- Born: Charles David Isaacson November 13, 1920 Brooklyn, New York City, U.S.
- Died: December 6, 1988 (aged 68) Stamford, Connecticut, U.S.
- Education: Columbia University (B.A.)
- Occupation: Cartoonist
- Known for: Cartoons for The New Yorker and various advertisements
- Spouse(s): Nancy Lee Saxon, née Rogers
- Children: 3
- Awards: Reuben Award (1980)

= Charles Saxon =

American cartoonist (1920–1988)

Charles David Saxon (November 13, 1920 – December 6, 1988) was an American cartoonist known for his work for The New Yorker.

==Early life==
Saxon was born Charles David Isaacson in Brooklyn; both his parents were musicians, and his great-uncle had been court violinist to the British Queen Victoria.

==Career and education==
He played drums and worked in jazz bands while at Columbia University, which he entered at 15; he became editor of its humor magazine, Jester.

After earning his B.A. he worked at Dell Publishing as editor of the satire magazine Ballyhoo before serving as a bomber pilot in the Army Air Corps during World War II, flying 40 missions over Germany. After the war he rejoined Dell, left to edit This Week for a year, and returned to edit Modern Screen. He also began drawing cartoons on weekends, selling them to The Saturday Evening Post. His first appearance in The New Yorker was a spot illustration in 1943; after becoming a full-time cartoonist in 1955, he joined their staff in 1956 and over more than 30 years drew 92 covers and more than 700 cartoons for the magazine. Much of his New Yorker work gently pokes fun at the privileged denizens of prosperous suburbs; unusually, he wrote his own words, often highlighting clichés, as in an image of well-fed executives in a boardroom, the chairman stating "Of course, honesty is one of the better policies." After The New Yorker was taken over and William Shawn left the editorship, his work was rarely published there. He published three collections of his cartoons for the magazine: Oh, Happy, Happy, Happy! (1960), One Man's Fancy (1970), and Honesty Is One of the "Better" Policies: Saxon's World of Business (1984).
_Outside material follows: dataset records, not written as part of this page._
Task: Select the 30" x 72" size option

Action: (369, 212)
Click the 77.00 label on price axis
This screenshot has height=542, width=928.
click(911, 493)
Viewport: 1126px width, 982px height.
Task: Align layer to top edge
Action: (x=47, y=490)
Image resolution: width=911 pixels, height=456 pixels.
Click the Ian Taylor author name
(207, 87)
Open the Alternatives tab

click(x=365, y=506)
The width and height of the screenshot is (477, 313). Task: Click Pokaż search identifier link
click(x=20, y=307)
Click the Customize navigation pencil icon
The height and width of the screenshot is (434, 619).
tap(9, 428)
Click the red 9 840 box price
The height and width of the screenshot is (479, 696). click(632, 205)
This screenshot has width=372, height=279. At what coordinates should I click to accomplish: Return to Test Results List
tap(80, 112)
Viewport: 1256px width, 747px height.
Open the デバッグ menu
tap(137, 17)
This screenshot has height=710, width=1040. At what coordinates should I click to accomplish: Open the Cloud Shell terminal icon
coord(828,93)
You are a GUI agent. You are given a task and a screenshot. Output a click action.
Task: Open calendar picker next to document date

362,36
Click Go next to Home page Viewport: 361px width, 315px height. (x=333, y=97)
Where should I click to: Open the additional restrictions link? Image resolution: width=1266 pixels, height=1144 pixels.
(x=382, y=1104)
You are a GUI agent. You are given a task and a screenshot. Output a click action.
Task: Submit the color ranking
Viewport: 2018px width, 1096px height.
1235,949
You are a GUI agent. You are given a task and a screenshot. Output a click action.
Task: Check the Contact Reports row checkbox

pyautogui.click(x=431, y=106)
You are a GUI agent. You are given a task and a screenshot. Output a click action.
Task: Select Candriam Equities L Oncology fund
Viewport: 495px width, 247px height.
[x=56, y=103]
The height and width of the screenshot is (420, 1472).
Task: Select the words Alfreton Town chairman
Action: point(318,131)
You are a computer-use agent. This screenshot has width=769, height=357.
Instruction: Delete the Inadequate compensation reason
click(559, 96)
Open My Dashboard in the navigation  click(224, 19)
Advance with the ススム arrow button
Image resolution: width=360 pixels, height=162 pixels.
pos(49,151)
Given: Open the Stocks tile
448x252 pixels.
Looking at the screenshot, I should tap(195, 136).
Saxon also drew numerous ads, including for Chivas Regal, American Airlines, Bankers Trust, IBM, and Xerox. As his obituary in The New York Times noted, "So ubiquitous was his advertising work in the late 1970s that one edition of The Wall Street Journal featured ads by Mr. Saxon for three different companies."

Saxon had one-man shows at the Nicholls Gallery. He was awarded a gold medal by the Art Directors Club of New York in 1963 and an honorary doctorate by Hamilton College in 1972. He received the National Cartoonist Society Advertising Award for 1977, and their Gag Cartoon Award for 1980, 1986, and 1987. For his work with The New Yorker, he received their Reuben Award for 1980.

==Personal life==
He was married to Nancy Lee Saxon, née Rogers, a sculptor and portraitist, and illustrated her children's books; they had three children.

==Death==
Saxon died of heart failure on December 6, 1988, at St. Joseph Medical Center in Stamford, Connecticut. He spoke his last words to paramedics after suffering a heart attack at home: "I guess I'd better die; I just broke our best lamp."